Configuration Review : Concurrent queries beyond 1000 requests per second

Hi All,

I am trying to configure the druid cluster for optimum performance of handling a concurrent load of around 5000 requests per second.
The queries are mostly groupBy and Time-series queries which single queries will return response in the range of 500ms to 2s.
But when I start increasing the number of requests beyond 1000 rps ,
the cpu spikes to 90%, the performance degrades drastically along with failed responses.
Please review these config parameters and let me know if the concurrency can be improved by tweaking in any params, currently the cluster works pretty well with a few hundred rps.

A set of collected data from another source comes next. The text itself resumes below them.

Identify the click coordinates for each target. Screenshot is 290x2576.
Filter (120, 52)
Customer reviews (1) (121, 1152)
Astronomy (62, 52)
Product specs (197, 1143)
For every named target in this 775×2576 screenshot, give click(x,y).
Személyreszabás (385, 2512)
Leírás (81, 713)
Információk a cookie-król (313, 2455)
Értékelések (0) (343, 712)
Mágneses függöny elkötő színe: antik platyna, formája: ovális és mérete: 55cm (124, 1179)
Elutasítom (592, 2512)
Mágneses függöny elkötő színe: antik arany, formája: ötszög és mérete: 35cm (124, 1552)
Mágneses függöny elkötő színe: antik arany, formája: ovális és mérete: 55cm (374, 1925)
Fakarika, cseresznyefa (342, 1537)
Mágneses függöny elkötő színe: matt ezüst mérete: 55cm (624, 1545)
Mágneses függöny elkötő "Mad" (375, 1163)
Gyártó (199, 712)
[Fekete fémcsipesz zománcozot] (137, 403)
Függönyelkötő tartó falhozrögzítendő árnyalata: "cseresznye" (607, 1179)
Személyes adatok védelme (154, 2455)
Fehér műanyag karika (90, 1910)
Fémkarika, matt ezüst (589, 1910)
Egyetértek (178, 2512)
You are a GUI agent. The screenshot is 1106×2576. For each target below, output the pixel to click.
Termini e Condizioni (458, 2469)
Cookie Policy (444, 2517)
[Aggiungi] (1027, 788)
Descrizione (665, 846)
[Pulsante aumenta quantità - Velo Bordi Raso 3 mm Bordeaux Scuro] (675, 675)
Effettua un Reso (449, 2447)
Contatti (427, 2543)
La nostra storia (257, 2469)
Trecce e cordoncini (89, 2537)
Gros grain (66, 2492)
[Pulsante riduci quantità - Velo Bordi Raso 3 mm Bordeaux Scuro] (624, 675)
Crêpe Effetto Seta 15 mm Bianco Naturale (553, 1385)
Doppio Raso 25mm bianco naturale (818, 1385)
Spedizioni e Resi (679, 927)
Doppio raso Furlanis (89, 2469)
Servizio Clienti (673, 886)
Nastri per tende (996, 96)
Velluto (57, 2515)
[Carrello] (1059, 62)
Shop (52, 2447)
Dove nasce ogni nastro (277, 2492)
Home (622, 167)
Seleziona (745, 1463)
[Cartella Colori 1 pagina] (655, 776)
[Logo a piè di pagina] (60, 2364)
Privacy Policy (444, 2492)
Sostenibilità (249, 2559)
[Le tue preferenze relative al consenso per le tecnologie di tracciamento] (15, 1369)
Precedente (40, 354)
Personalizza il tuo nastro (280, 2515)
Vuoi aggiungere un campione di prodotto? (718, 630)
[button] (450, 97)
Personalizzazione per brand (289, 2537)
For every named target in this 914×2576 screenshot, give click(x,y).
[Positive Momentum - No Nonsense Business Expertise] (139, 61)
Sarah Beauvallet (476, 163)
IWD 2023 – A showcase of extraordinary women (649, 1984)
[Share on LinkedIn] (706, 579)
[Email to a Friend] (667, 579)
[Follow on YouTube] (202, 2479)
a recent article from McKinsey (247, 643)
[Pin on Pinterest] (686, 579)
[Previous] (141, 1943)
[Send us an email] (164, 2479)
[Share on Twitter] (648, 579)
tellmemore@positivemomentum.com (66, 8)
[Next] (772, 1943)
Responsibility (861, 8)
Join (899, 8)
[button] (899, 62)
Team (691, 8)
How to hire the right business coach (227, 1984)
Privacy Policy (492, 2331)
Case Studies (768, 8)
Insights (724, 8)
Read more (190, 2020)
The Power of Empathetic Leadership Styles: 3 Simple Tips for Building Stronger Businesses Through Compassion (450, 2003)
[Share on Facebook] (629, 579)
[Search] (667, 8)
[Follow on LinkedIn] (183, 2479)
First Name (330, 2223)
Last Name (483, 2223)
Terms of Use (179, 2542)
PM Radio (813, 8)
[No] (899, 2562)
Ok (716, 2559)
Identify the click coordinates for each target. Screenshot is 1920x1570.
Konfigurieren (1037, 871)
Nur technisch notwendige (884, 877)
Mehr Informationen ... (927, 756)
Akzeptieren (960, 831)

These are my configurations:
Data (3 nodes: 72 cores,144 GB RAM, 2TB gp2 HD)
Queries(2 nodes: 16 cores 122 GB RAM)

middleManager/runtime.properties:

druid.worker.capacity=31

Task launch parameters

druid.indexer.runner.javaOpts=-server -Xms1g -Xmx1g -XX:MaxDirectMemorySize=1g -Duser.timezone=UTC -Dfile.encoding=UTF-8 -XX:+ExitOnOutOfMemoryError -Djava.util.logging.manager=org.apache.logging.log4j.jul.LogManager
druid.indexer.task.baseTaskDir=var/druid/task

HTTP server threads

druid.server.http.numThreads=1100

Processing threads and buffers on Peons

druid.indexer.fork.property.druid.processing.numMergeBuffers=8

druid.indexer.fork.property.druid.processing.buffer.sizeBytes=1000000000

druid.indexer.fork.property.druid.processing.numThreads=3

druid.indexer.runner.javaOptsArray=["-server","-Xmx3g","-XX:MaxDirectMemorySize=15G"]

Hadoop indexing

druid.indexer.task.hadoopWorkingPath=var/druid/hadoop-tmp

druid.query.search.maxSearchLimit=1000000000

druid.query.groupBy.maxMergingDictionarySize=100000000
druid.query.groupBy.maxOnDiskStorage=1000000000

historical/runtime.properties

druid.service=druid/historical
druid.plaintextPort=8083

HTTP server threads

druid.server.http.numThreads=1100

Processing threads and buffers

druid.processing.buffer.sizeBytes=500000000
druid.processing.numMergeBuffers=40

druid.processing.numThreads=80

druid.processing.tmpDir=/data/var/druid/processing

Segment storage

druid.segmentCache.locations=[{“path”:"/data/var/druid/segment-cache",“maxSize”:150000000000}]
druid.server.maxSize=1500000000000

Query cache

druid.historical.cache.useCache=true
druid.historical.cache.populateCache=true
druid.cache.type=caffeine
druid.cache.sizeInBytes=512000000

druid.query.search.maxSearchLimit=1000000000
druid.query.groupBy.maxMergingDictionarySize=100000000
druid.query.groupBy.maxOnDiskStorage=1000000000
druid.server.http.maxSubqueryRows=2000000000

broker/runtime.properties

druid.service=druid/broker
druid.plaintextPort=8082

HTTP server settings

druid.server.http.numThreads=120

HTTP client settings

druid.broker.http.numConnections=500
druid.broker.http.maxQueuedBytes=100000000
druid.server.http.defaultQueryTimeout=3600000

Processing threads and buffers

druid.processing.buffer.sizeBytes=500000000
druid.processing.numMergeBuffers=40

druid.processing.numThreads=15
druid.processing.tmpDir=/data/var/druid/processing

Query cache disabled – push down caching and merging instead

druid.broker.cache.useCache=true

druid.broker.cache.populateCache=true

druid.sql.planner.sqlTimeZone=IST
druid.sql.planner.maxTopNLimit=1000000000
druid.sql.planner.metadataSegmentCacheEnable=true
druid.broker.cache.useResultLevelCache=true
druid.broker.cache.populateResultLevelCache=true
druid.query.search.maxSearchLimit=1000000000

druid.query.groupBy.maxMergingDictionarySize=100000000
druid.query.groupBy.maxOnDiskStorage=1000000000

Regards,

Kundan

The druid version is: 0.18.1

I have observed that this happens when ingestion is running, on stopping ingestion historicals are able to serve at a very good throughput rate.
What could be the possible cause of it, any suggestions would be helpful.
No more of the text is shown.